> What to work on:
With the pictures omitted, write out the entries that follow exactly as they stand.
· · · · · · ·
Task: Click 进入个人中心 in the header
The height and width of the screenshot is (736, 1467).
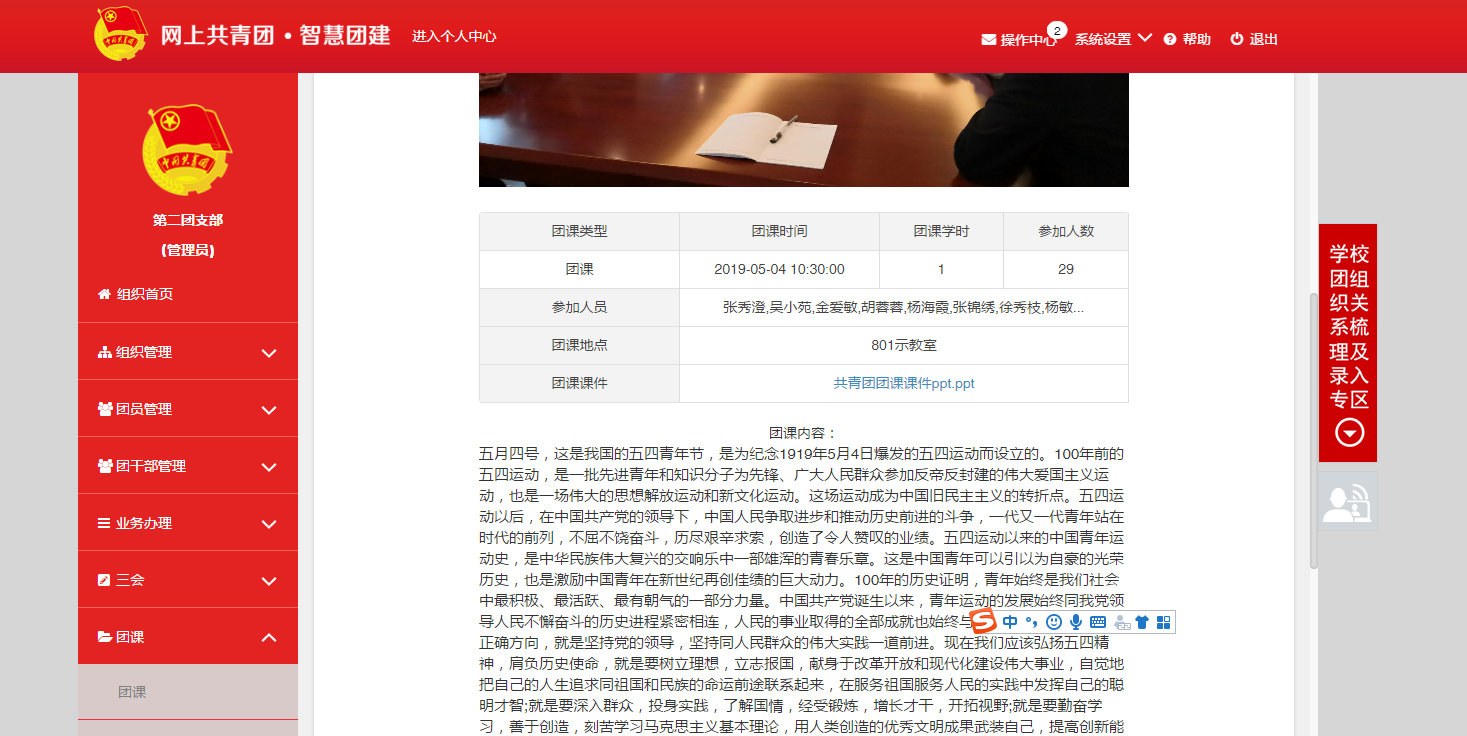Action: pyautogui.click(x=454, y=37)
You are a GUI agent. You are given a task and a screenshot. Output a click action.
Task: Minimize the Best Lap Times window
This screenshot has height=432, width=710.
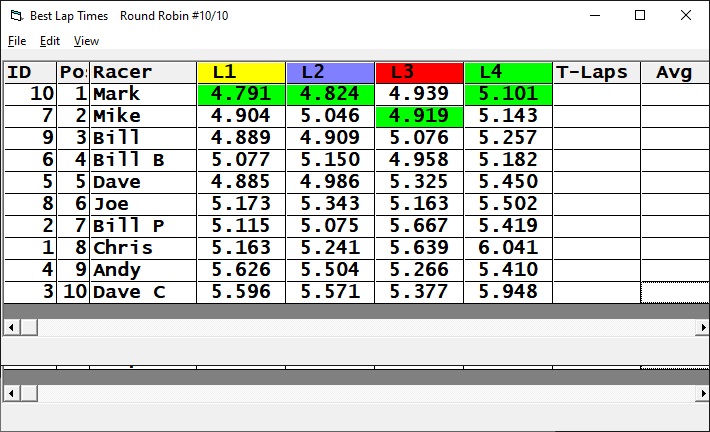(594, 16)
· · · · · · ·
> Exercise result:
Task: Click 进入个人中心 in the header
The height and width of the screenshot is (736, 1467).
Action: pyautogui.click(x=454, y=37)
You are a GUI agent. You are given a task and a screenshot. Output a click action.
Task: Minimize the Best Lap Times window
This screenshot has height=432, width=710.
(594, 16)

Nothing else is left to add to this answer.